I seem to be stuck (yes, again). Somehow, despite being fiercely independent and despite telling any almighty beings to fuck off, I want someone else to run my life. If someone else could just pick a path for me and convince me that it would work moderately well, I would do it. Instead, I'm paralyzed, simultaneously refusing to choose anything because I might miss out on the "best" option and by default spending my time in a less-than-ideal option. It's like I can convince myself that this time doesn't count because I'm not really trying and it's not "real." Yeah, well, I'm getting older, my resume isn't getting any better, I'm not earning that much money, and despite what I tell myself, I'm not all that fulfilled.

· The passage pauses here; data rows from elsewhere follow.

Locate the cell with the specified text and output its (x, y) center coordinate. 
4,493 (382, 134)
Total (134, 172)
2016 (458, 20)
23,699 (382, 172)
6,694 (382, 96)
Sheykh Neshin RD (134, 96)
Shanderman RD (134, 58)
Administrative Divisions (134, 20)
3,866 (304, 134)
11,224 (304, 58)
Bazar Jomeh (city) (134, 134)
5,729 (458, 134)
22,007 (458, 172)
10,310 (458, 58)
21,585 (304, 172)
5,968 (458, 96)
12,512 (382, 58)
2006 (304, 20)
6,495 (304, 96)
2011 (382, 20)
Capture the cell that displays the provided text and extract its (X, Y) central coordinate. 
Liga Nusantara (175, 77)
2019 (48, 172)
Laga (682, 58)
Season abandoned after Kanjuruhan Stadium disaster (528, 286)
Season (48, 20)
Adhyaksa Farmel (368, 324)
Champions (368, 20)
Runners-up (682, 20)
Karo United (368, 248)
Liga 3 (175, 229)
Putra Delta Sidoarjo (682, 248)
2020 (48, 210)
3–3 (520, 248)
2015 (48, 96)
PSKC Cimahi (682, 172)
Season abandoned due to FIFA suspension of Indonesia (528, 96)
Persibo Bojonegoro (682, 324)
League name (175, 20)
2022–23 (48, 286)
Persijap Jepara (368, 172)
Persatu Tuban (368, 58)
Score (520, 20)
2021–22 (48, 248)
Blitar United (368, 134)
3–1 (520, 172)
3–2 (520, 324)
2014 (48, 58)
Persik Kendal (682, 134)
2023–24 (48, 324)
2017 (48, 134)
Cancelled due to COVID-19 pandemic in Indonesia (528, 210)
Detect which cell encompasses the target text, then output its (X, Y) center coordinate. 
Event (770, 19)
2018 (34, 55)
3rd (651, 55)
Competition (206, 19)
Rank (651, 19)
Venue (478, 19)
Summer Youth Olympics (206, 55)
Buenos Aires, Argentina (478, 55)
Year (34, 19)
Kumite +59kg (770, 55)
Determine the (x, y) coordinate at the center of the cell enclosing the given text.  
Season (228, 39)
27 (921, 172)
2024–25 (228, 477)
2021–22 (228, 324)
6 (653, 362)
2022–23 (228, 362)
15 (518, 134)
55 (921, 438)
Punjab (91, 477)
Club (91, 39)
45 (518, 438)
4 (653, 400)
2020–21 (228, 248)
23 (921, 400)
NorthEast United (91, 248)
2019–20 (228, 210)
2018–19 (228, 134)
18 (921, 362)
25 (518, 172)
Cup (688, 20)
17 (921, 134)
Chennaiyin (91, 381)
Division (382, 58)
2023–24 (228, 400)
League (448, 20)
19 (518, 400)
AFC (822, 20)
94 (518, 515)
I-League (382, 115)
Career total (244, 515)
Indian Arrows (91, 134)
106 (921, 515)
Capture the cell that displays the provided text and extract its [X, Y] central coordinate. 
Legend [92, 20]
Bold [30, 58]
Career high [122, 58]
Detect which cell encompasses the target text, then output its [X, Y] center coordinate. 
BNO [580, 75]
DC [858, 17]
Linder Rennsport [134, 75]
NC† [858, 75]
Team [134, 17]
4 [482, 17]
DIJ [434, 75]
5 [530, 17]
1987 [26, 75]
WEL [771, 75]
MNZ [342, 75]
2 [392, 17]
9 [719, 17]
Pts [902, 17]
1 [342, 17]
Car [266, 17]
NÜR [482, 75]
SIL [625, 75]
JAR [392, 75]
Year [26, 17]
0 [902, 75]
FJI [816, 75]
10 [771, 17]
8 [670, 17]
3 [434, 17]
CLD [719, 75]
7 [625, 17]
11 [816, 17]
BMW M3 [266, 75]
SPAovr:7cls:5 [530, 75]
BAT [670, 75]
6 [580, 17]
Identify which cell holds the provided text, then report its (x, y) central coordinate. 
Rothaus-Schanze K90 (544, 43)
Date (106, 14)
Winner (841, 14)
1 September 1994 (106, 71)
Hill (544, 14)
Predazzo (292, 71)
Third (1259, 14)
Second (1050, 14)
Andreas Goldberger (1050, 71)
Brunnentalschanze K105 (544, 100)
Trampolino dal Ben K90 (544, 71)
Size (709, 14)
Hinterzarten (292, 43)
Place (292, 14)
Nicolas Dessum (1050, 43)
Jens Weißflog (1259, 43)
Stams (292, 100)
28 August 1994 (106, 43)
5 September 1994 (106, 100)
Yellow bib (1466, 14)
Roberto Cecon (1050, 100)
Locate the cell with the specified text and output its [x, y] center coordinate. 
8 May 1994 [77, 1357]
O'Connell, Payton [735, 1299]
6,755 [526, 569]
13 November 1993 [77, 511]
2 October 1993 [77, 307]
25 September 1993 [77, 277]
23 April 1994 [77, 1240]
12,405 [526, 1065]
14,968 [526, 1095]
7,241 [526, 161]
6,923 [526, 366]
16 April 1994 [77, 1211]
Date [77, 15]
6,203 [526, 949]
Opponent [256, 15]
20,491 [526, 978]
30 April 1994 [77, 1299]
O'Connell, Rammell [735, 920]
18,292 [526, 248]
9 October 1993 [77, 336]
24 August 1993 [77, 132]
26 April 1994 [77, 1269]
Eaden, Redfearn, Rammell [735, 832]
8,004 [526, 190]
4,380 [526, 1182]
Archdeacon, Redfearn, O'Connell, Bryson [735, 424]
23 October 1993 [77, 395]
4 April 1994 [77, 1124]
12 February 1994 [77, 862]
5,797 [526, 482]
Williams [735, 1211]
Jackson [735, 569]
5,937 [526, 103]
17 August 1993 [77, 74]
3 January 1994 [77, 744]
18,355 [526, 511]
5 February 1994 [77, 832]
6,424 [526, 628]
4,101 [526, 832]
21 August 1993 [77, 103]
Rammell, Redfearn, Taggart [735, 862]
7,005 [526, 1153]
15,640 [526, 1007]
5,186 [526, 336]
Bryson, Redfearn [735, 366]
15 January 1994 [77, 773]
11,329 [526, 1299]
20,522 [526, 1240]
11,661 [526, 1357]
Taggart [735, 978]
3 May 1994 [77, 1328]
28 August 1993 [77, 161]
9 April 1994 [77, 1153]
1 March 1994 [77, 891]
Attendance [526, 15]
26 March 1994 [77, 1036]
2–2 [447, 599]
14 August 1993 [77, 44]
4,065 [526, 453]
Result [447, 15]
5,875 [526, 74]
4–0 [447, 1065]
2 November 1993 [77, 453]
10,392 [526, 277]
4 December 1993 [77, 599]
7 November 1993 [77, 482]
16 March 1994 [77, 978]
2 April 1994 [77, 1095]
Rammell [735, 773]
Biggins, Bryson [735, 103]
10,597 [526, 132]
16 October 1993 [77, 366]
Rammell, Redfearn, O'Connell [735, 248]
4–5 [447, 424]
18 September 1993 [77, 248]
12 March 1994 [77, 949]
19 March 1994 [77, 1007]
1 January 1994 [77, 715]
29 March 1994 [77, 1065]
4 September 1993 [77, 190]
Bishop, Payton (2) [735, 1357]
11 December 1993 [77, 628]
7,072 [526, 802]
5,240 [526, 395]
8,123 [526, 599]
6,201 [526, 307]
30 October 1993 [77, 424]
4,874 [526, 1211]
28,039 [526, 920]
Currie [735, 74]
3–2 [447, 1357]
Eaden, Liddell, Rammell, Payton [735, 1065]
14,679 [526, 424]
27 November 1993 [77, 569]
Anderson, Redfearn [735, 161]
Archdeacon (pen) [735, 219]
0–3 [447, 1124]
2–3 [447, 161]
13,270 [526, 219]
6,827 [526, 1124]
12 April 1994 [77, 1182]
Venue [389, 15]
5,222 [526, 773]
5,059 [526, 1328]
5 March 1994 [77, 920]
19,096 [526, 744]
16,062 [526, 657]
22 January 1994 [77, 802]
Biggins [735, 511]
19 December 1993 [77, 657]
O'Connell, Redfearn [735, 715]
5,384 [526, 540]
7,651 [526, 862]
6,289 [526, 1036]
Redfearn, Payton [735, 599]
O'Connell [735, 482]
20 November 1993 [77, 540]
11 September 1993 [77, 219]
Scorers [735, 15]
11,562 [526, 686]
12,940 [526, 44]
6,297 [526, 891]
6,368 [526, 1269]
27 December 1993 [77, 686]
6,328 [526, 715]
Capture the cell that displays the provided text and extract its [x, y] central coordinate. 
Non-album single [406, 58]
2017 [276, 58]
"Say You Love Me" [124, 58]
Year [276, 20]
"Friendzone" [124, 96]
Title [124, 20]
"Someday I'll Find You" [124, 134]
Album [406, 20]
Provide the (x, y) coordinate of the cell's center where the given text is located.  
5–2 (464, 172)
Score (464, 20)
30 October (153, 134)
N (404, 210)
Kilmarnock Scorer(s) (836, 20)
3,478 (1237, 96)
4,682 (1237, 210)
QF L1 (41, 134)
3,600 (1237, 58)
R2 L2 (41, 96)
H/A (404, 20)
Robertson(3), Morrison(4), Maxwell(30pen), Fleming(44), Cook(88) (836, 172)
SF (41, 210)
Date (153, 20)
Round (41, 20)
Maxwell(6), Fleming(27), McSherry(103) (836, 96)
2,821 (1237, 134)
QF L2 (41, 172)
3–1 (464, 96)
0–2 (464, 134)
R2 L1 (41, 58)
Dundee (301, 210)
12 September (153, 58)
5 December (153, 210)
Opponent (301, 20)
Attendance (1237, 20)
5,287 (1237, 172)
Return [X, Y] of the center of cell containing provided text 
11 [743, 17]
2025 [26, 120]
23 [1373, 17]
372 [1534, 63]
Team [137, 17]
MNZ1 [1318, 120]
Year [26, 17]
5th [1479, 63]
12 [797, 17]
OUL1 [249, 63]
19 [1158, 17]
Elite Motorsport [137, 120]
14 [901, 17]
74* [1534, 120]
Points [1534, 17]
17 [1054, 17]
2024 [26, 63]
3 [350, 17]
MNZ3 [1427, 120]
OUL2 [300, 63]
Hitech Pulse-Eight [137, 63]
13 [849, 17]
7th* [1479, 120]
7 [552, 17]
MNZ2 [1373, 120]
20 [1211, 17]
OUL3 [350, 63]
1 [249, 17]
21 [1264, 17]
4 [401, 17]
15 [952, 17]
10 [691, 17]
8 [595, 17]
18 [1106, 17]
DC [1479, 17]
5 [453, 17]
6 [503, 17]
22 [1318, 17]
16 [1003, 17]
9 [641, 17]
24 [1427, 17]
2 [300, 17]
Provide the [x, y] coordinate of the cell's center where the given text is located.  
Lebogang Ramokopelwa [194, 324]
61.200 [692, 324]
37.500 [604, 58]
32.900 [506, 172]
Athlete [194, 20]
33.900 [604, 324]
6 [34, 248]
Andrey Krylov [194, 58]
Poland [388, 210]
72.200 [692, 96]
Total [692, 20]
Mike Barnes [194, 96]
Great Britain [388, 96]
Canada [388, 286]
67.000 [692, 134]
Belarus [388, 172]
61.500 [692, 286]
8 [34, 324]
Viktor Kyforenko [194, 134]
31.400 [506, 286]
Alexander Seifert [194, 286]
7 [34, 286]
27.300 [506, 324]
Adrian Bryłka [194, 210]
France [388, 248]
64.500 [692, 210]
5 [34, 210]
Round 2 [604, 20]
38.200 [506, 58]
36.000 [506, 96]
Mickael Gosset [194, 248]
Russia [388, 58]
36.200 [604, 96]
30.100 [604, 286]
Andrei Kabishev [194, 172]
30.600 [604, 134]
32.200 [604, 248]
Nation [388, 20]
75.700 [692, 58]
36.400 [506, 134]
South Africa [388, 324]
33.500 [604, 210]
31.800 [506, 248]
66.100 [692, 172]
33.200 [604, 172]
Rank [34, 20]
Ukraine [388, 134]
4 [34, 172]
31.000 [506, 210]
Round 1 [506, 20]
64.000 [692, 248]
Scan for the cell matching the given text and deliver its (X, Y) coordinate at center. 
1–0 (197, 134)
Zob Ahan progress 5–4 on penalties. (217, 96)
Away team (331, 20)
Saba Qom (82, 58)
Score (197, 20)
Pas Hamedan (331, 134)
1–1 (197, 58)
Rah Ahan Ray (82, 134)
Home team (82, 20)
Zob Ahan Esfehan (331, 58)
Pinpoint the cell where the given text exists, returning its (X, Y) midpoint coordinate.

I really am a little jealous of people who truly believe God has a plan for their life and that with enough prayer and waiting, he will either reveal it to them or he will sort of nudge the necessary opportunities across their paths. This is what I really want to happen to my life. Of course, to me, it seems pretty obvious that when people pray about a situation, they end up making their own decisions anyway, placing weight on whatever they think is most important (or whatever they think God thinks/would think is most important), or they attribute happenstance occurrences to God's plan. I feel like I'm too much in touch with my own (no less screwed up) mind that I would never be able to trick myself into this. Even if there were a God-like being instructing me, I would still feel like it were my own mind making a decision for any one of many not-too-great reasons and wouldn't trust it.
I really need to learn to make decisions. OK, interviewers, that's it: my greatest flaw is my indecision. It's crippling. Maybe my problem is that I know a little more than the average person about how people make decisions, and I know it's all pretty pointless and that we're not being nearly as rational as we think we are, so I give up. Do I back off too much so my intuition can pick what's best? Do I try to buckle down and create the world's most intense pros/cons matrix? No, of course not, I careen wildly from one approach to the other—like most people, admittedly, but I seem to be the only one aware of it. If I could only quit paying attention and make a decision—any decision—already, I'd be better off.
My other stumbling block is that I don't ever want to close off options. Rationally, I am perfectly aware that the problem with modern life is not too few areas in which one can exercise choice, but too many. (See: The Paradox of Choice by Barry Schwartz, a book that would change my life if I could actually put its lessons into practice.) Yet I still panic at the thought of closing off any given avenue forever. I really need to hurry up and figure out that (a) very few avenues ever truly get closed off forever (child prodigy, gymnast—the only two I can really think of), (b) I would be better off closing off as many avenues as possible to narrow down my choices, (c) I'm letting doors close simply by allowing time to pass without action being taken. If I do nothing for the rest of my life, all my possible routes will be shut off; whereas if I just pick one, at least I have a decent shot.
It's not fair. Why is it possible to know something undisputedly but be completely unable to act on it?